I’m re-reading Richard Florida‘s Rise of the Creative Class (it’s actually a better book than I’ve been giving him credit for) and — as any reader of this blog ought to know — he makes basically the same case (in my interpretation):
Density = Creativity = Prosperity
This is the theory that LDNbeta is premised on. In fact, this is the same general notion I advocated in the previous post.
Different people have different knowledge and skills, which complement each other in complex ways. It’s like we’re each a piece of a giant, dynamic puzzle. The more people we meet, and the more ways we interact, the more likely we are to find good creative fits that lead to bigger things.
“The basic idea conceptually is you can have individuals who are really great at inventing ideas and concepts and ways of approaching the world, but you need a certain population density to be able to have that stuff catch hold and spread.”
via aldaily
Update: Here’s much more from American Scientist (via 3qd):
Successive pulses of population expansion and contraction in southern Africa might explain why the Still Bay rose to prominence so abruptly across such a large area and then vanished in less than a millennium, and why the Howieson’s Poort began 7,000 years later and lasted about 5,000 years.
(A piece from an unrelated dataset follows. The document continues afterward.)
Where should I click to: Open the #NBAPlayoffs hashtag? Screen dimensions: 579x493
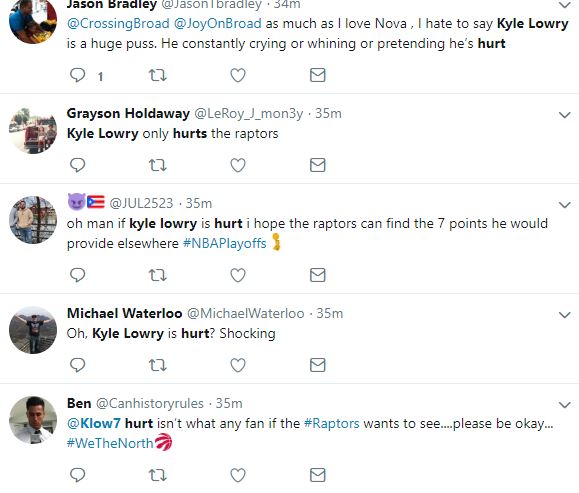[x=225, y=243]
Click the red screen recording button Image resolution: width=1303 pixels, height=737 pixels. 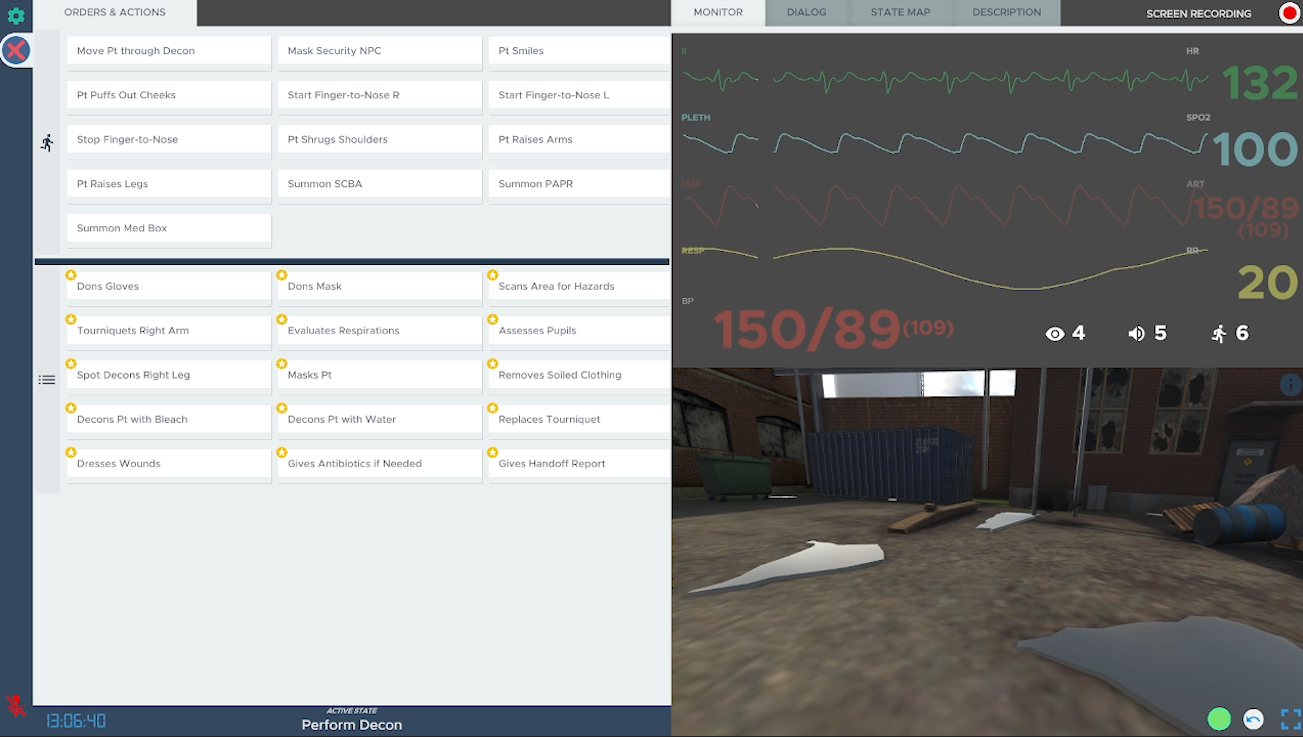coord(1289,13)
For technological and behavioral innovations to be spread widely and rapidly, a cohesive network of social contacts is needed to promote the transmission of new ideas and inventions. Periods of population expansion of the L3 haplogroup could conceivably have created such a network and prompted geographically widespread trade and exchange of high-quality stone and symbolic artifacts across southern Africa. In this hypothesis, the gap between the Still Bay and the Howieson’s Poort represents a period of population contraction, during which social networks weakened or collapsed. The reasons for this calamity remain an enigma…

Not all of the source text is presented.